TASK LIST:
1: Copy the passage of the Hangout Fest survival tips starting at "You should also" and ending at "sure you will.".
2: According to the Hangout Fest survival tips, how many empty water bottles may each person bring into the Fest?

READING PASSAGE:
Dave Matthews might sing “Don’t Drink the Water,” but you should actually do the opposite this weekend. Drink the water. Drink lots of it. Drink it even if you’re afraid of having to use a port-o-potty.
Staying hydrated and protecting yourself from the sun are the two most important elements of Hangout Fest survival. To make doing just that easier this year, the fine folks at Hangout are allowing aerosol sunscreen and one empty water bottle per person into the Fest. They are going to have multiple refilling stations so you can stay hydrated. Just make sure your bottle isn’t glass.
You should also wear your swimsuit even though you can’t get into the Gulf. You’ll be glad you did when you see everybody else cooling off in the misters while you’re sweating it out.
Also familiarize yourself with the large, can’t miss ‘em Hangout landmarks – like the Ferris wheel and oversized chair. Those make much better meeting spots for finding friends than saying “I’ll find you at Wilco.” Yeah, sure you will.
Know that your bag will be searched upon entry to the festival – so consider this your official warning. Be smart about what you try and bring in. Just remember, the smarter you are, the easier the searches, which means the line will move quicker and we’ll all benefit from that.
Here’s what you can bring in: blankets and beach towels, prescription medication, baby strollers and small wagons for toddlers, non-professional cameras (no detachable lenses), one empty non-glass water container up to two liters in size, Camelbacks (as long as they are empty), sunscreen (including aerosol).
Here’s what you should leave at home: weapons, illegal substances, large backpacks, booze, kites, glow sticks, glass, outside food, skateboards, motorized carts or scooters (unless ADA verified), bikes, large chains and spiked jewelry, fireworks, umbrellas, chairs of any kind, coolers of any size, tents, pets (except service dogs), video equipment, professional cameras and audio recording equipment.

INPUT DATA:
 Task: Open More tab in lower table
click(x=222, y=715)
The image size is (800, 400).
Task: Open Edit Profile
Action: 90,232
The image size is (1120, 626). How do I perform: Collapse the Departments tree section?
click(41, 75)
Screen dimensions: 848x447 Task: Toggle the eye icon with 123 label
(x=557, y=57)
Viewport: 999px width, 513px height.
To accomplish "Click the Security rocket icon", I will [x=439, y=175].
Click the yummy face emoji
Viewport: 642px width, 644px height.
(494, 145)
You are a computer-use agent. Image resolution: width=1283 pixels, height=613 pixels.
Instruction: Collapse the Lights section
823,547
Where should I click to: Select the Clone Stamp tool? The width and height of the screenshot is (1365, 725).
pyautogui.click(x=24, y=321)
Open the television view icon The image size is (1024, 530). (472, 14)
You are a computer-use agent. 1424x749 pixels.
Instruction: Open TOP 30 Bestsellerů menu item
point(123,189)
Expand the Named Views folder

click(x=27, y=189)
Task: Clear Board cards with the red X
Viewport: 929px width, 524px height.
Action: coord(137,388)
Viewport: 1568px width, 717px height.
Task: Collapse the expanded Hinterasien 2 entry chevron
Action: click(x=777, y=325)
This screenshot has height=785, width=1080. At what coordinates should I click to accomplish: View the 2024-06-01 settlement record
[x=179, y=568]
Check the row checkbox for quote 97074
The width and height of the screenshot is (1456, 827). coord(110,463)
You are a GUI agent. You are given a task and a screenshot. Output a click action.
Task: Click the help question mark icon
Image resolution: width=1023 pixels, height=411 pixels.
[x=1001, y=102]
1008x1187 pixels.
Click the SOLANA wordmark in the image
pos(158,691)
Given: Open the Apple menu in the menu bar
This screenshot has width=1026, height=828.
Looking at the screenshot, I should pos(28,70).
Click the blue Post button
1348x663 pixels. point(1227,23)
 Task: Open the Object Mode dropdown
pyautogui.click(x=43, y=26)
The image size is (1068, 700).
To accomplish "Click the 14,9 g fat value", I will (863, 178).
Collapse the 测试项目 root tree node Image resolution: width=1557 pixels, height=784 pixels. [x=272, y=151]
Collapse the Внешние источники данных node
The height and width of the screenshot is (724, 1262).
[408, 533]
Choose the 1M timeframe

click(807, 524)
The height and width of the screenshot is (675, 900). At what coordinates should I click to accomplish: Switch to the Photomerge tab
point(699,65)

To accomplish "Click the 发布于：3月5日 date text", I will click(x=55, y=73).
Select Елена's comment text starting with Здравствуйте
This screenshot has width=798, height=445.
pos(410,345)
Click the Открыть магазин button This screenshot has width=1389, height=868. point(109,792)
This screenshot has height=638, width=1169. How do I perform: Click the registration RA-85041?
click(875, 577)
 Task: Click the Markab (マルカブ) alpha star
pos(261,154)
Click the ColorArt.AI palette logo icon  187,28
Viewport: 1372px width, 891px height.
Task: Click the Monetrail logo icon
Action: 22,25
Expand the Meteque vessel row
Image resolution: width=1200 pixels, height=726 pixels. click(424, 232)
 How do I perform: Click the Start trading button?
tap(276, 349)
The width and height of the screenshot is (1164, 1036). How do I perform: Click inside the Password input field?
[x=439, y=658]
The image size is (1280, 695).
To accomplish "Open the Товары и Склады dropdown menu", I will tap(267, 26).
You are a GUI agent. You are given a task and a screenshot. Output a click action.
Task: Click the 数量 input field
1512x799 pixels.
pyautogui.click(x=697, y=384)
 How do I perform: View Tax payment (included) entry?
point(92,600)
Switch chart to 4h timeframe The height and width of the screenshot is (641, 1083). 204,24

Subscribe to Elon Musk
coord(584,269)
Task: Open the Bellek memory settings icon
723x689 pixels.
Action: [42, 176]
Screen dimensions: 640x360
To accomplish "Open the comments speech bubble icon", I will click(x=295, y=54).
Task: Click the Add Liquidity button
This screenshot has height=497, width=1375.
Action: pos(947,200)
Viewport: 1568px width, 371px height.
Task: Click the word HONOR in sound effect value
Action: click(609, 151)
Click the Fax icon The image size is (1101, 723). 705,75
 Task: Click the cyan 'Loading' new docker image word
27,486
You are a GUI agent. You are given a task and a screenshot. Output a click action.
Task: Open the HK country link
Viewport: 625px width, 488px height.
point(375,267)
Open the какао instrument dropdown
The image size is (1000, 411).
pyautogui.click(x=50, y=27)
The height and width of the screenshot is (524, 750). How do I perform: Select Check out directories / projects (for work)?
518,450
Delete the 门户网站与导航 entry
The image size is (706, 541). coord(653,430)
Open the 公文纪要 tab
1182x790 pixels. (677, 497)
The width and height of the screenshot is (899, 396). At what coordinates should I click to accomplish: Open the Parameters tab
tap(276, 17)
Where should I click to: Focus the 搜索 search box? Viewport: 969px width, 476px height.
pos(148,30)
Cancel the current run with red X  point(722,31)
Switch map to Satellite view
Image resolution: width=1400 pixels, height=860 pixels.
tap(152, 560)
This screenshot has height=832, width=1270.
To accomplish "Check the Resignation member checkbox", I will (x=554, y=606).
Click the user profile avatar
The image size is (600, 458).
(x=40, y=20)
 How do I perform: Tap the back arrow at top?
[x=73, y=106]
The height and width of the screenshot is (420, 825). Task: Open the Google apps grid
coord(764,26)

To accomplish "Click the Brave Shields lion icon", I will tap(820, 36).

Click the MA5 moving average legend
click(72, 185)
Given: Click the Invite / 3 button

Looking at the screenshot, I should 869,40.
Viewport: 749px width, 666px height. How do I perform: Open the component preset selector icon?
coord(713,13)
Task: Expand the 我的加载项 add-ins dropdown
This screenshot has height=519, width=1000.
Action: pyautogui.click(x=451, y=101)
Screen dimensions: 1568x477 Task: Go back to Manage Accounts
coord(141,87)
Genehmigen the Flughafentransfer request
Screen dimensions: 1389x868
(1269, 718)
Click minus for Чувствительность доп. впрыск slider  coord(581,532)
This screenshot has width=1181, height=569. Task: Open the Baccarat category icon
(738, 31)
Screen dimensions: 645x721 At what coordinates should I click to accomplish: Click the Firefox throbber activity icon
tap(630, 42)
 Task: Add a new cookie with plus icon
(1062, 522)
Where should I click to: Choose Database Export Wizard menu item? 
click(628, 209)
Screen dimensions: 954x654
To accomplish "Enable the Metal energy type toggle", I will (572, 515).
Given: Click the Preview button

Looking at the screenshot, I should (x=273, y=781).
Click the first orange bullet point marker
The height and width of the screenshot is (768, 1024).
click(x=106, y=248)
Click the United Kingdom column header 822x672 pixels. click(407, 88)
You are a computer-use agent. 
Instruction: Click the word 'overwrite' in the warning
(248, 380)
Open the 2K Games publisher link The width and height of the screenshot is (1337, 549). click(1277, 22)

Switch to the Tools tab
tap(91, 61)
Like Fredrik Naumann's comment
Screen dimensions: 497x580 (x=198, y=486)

PROBLEM SOLUTIONS:
1:
You should also wear your swimsuit even though you can’t get into the Gulf. You’ll be glad you did when you see everybody else cooling off in the misters while you’re sweating it out.
Also familiarize yourself with the large, can’t miss ‘em Hangout landmarks – like the Ferris wheel and oversized chair. Those make much better meeting spots for finding friends than saying “I’ll find you at Wilco.” Yeah, sure you will.

2: One empty water bottle per person, and it can't be glass.